#### DATA:
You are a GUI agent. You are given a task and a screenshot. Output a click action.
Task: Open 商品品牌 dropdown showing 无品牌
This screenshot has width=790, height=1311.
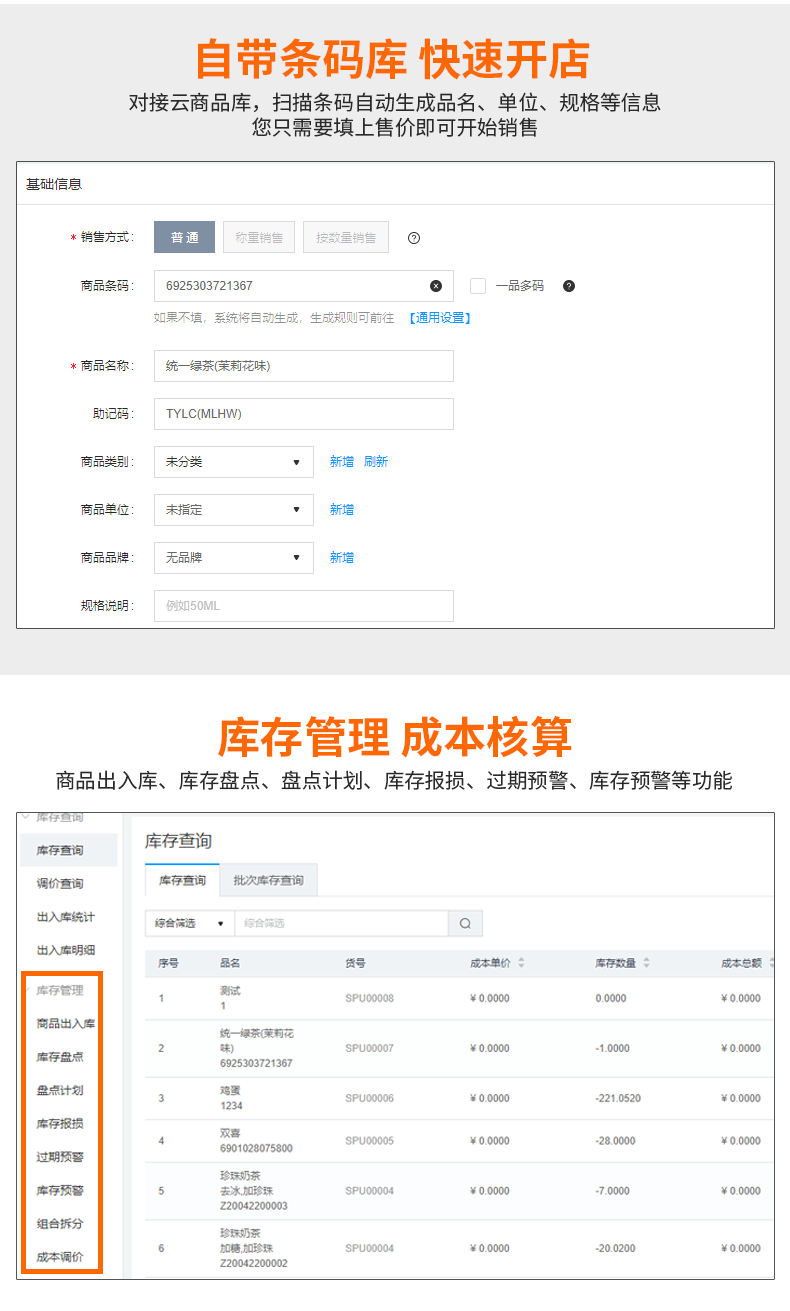coord(233,558)
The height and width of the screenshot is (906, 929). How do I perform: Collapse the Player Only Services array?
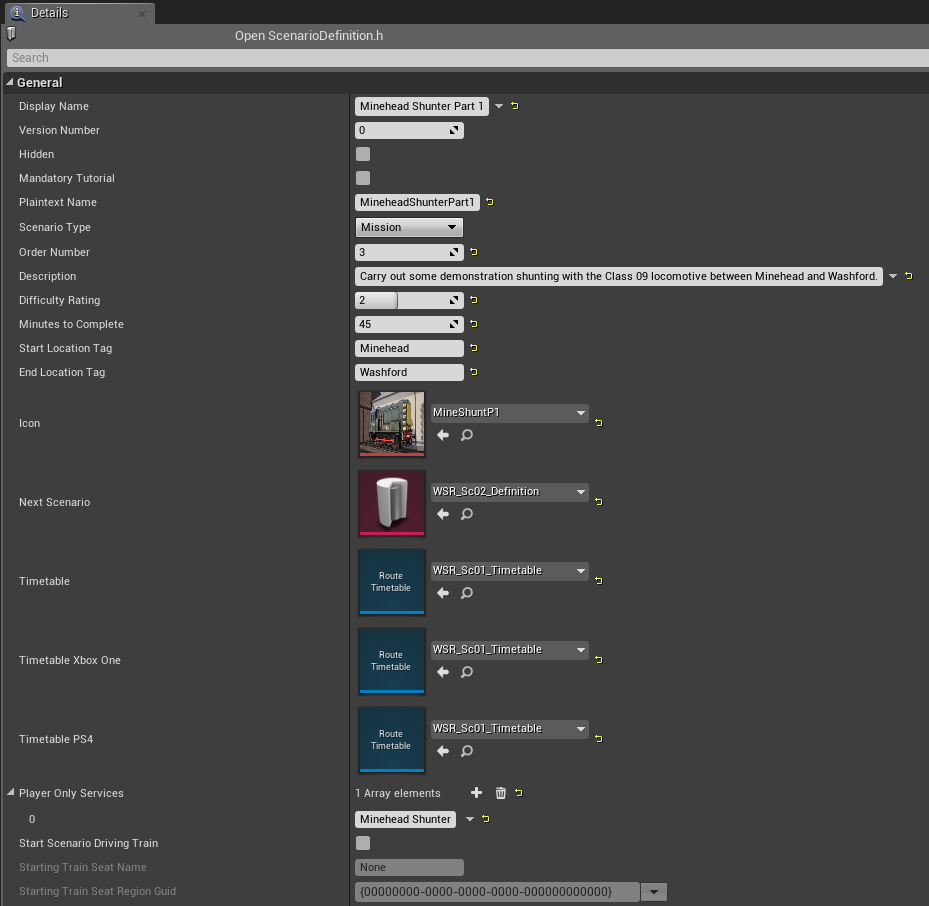point(11,792)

#### GIVEN REQUEST:
Go through every item and switch each "screenshot" to "image". Leave the rest of the lines unchanged, and omit the pictures from what you write.

#### RESULT:
You are a GUI agent. You are given a task and a image. Output a click action.
Task: Open 商品品牌 dropdown showing 无品牌
This image has width=790, height=1311.
coord(233,558)
The height and width of the image is (906, 929). How do I perform: Collapse the Player Only Services array?
point(11,792)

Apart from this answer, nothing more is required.